Further incorporated in the memorial is the traditional Japanese art of “Kintsugi”, literally translating to golden repair (kin = gold, tsugi = repair). The art technique embraces the repair of broken pottery by filling the breaks with gold. Kintsugi symbolizes the idea that no scars need to be hidden. In fact, the opposite is encouraged: Scars should be displayed with pride because the damage is what makes the pottery unique.
How much did the 9/11 Memorial Glade cost?
The cost of the Memorial Glade is estimated at $5 million. It enjoys vigorous support by individuals, corporations, and the state of New York. Bloomberg Philanthropies, as well as former Daily Show host Jon Stewart, are backing the construction of the 9/11 Memorial Glade.

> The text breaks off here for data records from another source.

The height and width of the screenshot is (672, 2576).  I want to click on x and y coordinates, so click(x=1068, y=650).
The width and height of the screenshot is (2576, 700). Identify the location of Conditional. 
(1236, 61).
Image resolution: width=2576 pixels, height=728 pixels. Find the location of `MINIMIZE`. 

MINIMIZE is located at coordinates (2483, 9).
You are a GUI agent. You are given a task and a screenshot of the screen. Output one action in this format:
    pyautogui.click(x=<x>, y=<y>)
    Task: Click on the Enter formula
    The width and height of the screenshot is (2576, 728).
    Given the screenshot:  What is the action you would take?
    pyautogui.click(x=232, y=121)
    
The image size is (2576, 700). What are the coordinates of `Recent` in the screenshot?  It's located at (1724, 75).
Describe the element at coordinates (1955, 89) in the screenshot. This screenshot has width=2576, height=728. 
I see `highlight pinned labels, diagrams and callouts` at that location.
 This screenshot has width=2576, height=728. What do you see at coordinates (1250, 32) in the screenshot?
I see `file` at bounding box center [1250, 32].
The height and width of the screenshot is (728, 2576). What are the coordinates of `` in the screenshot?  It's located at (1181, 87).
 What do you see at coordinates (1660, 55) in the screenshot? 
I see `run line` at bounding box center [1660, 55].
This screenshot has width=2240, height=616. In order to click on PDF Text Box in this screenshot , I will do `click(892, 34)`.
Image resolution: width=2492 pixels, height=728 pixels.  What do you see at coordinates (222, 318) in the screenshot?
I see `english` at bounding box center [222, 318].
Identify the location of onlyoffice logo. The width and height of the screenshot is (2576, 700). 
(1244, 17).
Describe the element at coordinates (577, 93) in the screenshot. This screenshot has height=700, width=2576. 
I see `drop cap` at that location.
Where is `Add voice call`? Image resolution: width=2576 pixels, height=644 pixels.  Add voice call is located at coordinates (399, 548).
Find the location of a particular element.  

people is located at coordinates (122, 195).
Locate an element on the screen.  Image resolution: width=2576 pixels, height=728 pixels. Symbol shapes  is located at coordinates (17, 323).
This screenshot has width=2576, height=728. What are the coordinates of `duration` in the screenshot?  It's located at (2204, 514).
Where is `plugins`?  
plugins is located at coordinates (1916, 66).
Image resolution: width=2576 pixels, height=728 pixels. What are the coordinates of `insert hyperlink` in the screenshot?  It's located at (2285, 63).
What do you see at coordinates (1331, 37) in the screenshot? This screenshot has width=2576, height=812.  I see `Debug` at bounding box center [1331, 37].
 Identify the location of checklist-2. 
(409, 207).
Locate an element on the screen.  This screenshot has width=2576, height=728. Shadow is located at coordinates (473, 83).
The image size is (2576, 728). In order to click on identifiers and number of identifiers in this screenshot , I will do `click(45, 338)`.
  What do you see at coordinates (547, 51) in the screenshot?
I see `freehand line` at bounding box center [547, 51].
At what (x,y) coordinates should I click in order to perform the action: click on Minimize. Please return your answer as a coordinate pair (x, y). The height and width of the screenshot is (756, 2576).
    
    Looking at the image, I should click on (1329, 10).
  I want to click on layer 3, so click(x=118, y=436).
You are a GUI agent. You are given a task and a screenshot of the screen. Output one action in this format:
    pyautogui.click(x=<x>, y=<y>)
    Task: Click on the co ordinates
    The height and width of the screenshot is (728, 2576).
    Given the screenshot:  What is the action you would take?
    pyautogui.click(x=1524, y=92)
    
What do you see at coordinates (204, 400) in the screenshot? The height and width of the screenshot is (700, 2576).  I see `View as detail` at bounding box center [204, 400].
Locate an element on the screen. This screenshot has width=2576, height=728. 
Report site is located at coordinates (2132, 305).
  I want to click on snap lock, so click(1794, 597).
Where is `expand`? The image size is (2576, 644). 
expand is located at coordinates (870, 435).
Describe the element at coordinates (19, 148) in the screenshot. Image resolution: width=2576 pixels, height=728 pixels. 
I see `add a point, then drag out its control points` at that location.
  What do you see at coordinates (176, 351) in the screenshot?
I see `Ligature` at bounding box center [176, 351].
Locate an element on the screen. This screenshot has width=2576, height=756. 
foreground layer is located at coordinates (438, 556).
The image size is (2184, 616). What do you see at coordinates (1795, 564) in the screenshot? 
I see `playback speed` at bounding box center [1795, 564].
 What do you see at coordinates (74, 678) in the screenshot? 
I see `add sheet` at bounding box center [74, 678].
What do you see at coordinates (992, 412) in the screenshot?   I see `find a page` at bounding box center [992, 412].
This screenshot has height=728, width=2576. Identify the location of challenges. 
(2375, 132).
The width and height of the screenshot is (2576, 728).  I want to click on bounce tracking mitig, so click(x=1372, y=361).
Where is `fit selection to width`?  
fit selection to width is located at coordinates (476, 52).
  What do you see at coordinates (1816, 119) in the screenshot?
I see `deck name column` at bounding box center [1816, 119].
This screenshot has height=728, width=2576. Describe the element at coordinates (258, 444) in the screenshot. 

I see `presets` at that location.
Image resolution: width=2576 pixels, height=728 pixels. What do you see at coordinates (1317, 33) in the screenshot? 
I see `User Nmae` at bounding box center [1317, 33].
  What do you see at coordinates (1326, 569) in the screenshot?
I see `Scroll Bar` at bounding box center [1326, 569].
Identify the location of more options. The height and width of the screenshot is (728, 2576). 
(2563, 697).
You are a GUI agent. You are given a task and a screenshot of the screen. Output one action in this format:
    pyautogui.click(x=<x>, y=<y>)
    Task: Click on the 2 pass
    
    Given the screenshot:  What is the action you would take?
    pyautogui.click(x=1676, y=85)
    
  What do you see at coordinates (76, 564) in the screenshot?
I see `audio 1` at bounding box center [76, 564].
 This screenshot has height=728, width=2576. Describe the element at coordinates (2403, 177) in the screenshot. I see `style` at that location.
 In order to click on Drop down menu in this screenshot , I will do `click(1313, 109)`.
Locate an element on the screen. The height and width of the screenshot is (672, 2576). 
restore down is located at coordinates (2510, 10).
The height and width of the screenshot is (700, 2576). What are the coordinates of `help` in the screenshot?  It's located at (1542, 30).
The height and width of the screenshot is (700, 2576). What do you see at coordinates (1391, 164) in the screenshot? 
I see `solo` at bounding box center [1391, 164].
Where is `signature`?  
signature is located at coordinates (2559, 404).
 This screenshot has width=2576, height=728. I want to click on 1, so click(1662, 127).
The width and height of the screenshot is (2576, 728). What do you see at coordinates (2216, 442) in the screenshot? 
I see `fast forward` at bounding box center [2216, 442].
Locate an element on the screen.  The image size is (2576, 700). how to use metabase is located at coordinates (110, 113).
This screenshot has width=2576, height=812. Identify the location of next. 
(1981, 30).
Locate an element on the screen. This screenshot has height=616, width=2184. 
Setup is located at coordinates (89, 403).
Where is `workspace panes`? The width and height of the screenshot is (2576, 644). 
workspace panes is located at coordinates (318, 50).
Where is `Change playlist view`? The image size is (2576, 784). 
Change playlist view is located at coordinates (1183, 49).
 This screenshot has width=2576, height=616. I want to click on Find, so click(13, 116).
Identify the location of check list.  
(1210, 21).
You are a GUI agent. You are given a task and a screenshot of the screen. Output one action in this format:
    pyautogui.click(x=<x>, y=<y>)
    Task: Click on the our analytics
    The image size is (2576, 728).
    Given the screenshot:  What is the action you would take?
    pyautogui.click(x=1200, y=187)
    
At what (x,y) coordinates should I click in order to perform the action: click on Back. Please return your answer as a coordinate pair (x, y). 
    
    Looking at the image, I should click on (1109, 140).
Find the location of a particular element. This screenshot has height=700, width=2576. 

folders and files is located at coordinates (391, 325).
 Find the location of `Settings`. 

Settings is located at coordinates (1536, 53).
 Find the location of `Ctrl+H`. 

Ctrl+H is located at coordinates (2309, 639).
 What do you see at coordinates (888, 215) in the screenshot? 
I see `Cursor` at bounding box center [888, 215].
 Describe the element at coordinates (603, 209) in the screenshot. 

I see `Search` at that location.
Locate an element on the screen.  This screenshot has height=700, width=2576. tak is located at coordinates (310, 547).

Where is the 9/11 Memorial Glade located?
The Memorial Glade monument is located on Memorial Plaza, near the National September 11 Memorial Museum and the two Reflecting Pools at 180 Greenwich St. To get there, take subway line 1 to WTC Cortlandt Street. You can also take the PATH to the World Trade Center (Oculus), or lines 45 to Fulton Street Station. All of them drop you off within the walking distance to Memorial Plaza.
Is the 9/11 Memorial Glade free to visit?
Yes! You can go see the 9/11 Memorial Glade at no cost, as it is located in a public space, just like the 9/11 Memorial Pools.